▶ **What is required**
Reproduce what is written in the records below exactly, and leave out the images.

▶ **Given data**
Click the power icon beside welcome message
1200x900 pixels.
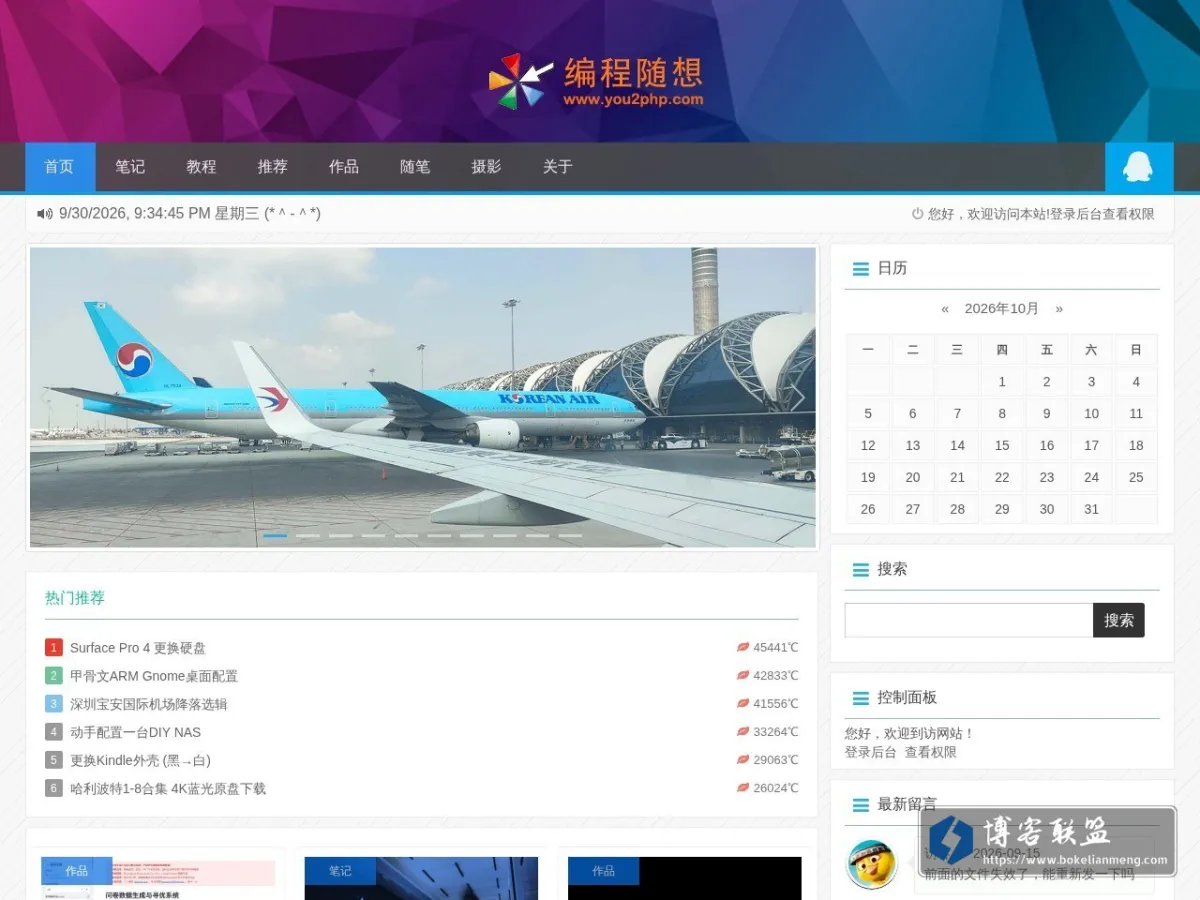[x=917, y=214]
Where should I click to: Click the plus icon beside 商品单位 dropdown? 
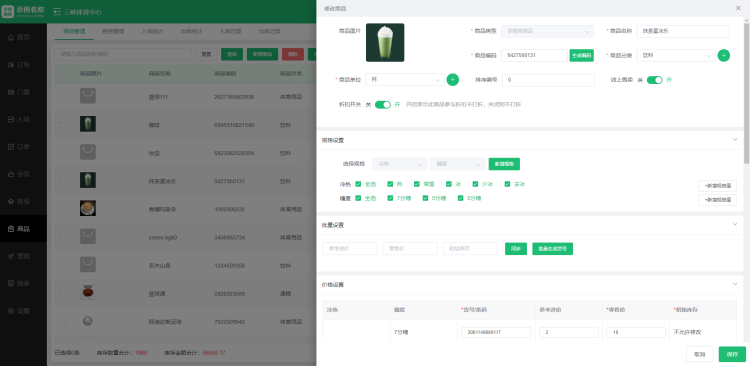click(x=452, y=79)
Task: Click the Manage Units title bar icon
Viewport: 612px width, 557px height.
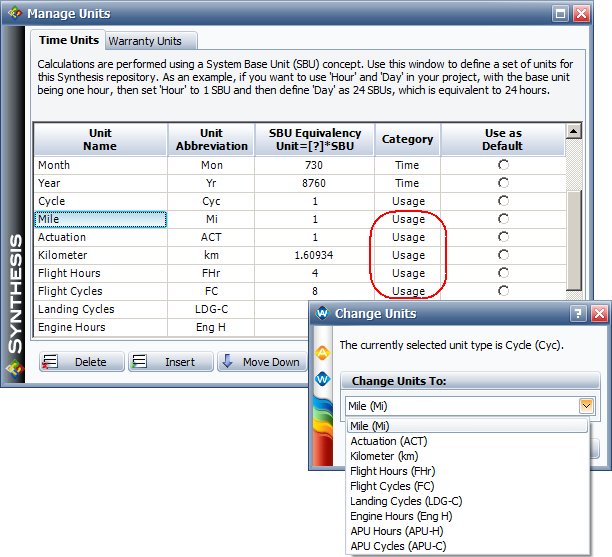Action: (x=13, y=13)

▶ **Your response**
Click the power icon beside welcome message
1200x900 pixels.
[x=917, y=214]
Where should I click to: Click the plus icon beside 商品单位 dropdown? 
click(x=452, y=79)
Task: Click the Manage Units title bar icon
Viewport: 612px width, 557px height.
Action: (x=13, y=13)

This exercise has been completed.